Cinacalcet may be used along with prescription forms of vitamin D to treat secondary hyperparathyroidism in people who have health conditions involving the kidneys. These medicines help keep a healthy balance of calcium and phosphorus in the body so that the parathyroid glands don't have to work too hard.
- Bisphosphonates. Bisphosphonates prevent the loss of calcium from bones. That may ease osteoporosis caused by hyperparathyroidism. This medicine doesn't treat health issues in the parathyroid glands. That means the calcium level in the blood stays high.
- Hormone replacement therapy. For people who have gone through menopause and have signs of osteoporosis, hormone replacement therapy may help keep calcium in the bones. But this treatment doesn't address the underlying problems with the parathyroid glands.

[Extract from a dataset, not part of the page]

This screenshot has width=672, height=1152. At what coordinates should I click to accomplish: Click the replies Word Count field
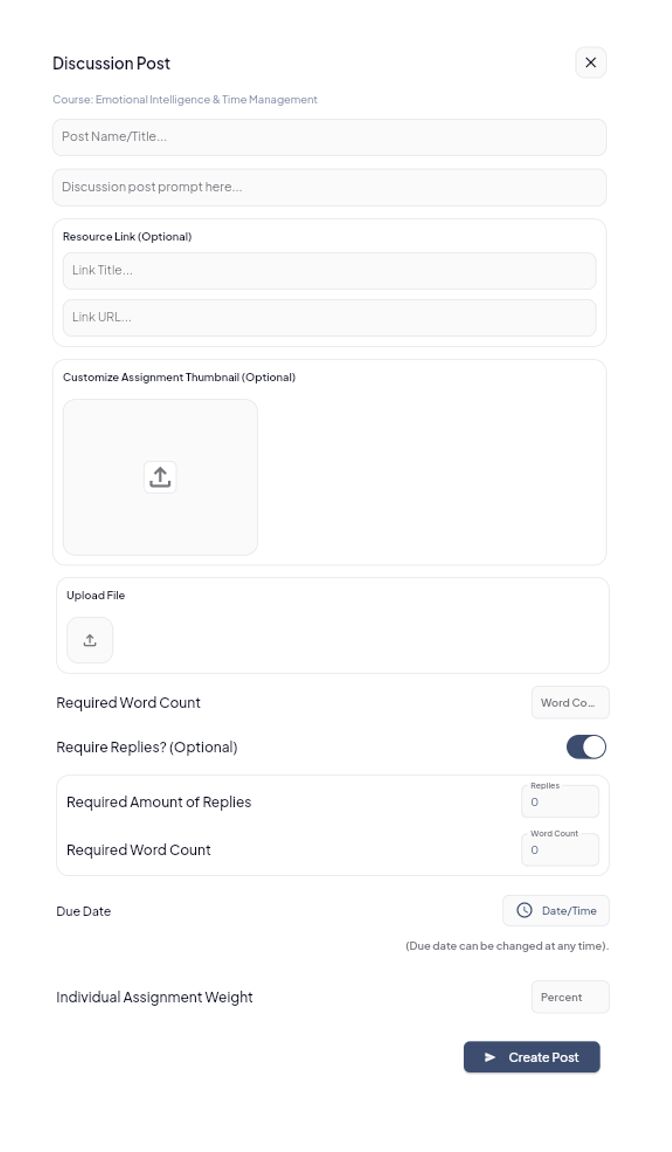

Talk with your healthcare professional and pharmacist about benefits and potential side effects.
Self care
If you and your healthcare professional have chosen watchful waiting for hyperparathyroidism, the following suggestions may help prevent other health concerns from developing:
-
Watch how much calcium and vitamin D you get in your diet. Limiting how much calcium you eat or drink is not recommended for people with hyperparathyroidism.
The daily recommended amount of calcium for adults ages 19 to 50 and men ages 51 to 70 is 1,000 milligrams (mg) of calcium a day. The daily calcium recommendation goes up to 1,200 mg a day for women age 51 and older and men age 71 and older.
The daily recommended amount of vitamin D is 600 international units (IUs) of vitamin D a day for people ages 1 to 70. It is 800 IUs a day for adults age 71 and older. Talk to your healthcare professional about how much calcium and vitamin D you need.
- Drink plenty of fluids. Drink enough fluids, mostly water, to make your urine look almost clear. This lowers the risk of kidney stones.
- Exercise regularly. Regular exercise, including strength training, helps keep your bones strong. Talk to your healthcare professional about the type of exercise that's best for you.
- Don't smoke. Smoking can weaken bones. It also raises the risk of other serious health problems. If you smoke, talk to your healthcare professional about the best ways to quit.
- Don't take medicines that raise your calcium level. Certain medicines, including some diuretics and lithium, can raise the level of calcium in the blood. If you take these medicines, ask your healthcare professional whether you can switch to something else.
Preparing for your appointment
A high level of calcium often is found when a blood test is done as part of a routine screening, tests for another condition or tests to find the cause of general symptoms.
Talk to your healthcare professional about your test results if they show that you have a high level of calcium in your blood. Questions you might ask include:
- Do I have hyperparathyroidism?
- What test do I need to confirm the diagnosis or find the cause?
- Should I see a specialist in hormone disorders? This specialist is called an endocrinologist.
- If I have hyperparathyroidism, do you recommend surgery?
- What treatment can I have other than surgery?
- I have other health conditions. How can I best manage them together?
- Do you have printed material about hyperparathyroidism that I can take home?
To understand the effect of hyperparathyroidism on your health, your healthcare professional may ask you questions about symptoms, including:
- Have you been feeling depressed?
- Do you often feel tired? Do you tire easily? Do you feel generally unwell?
- Are you feeling any unexplained aches and pains?
- Are you often forgetful, absent-minded or unable to concentrate?
- Are you often thirsty?
- Do you urinate more than usual?
Your healthcare professional also may ask you questions about the medicines you take and what your diet is like. This information can help your healthcare professional see if you are getting enough calcium and vitamin D.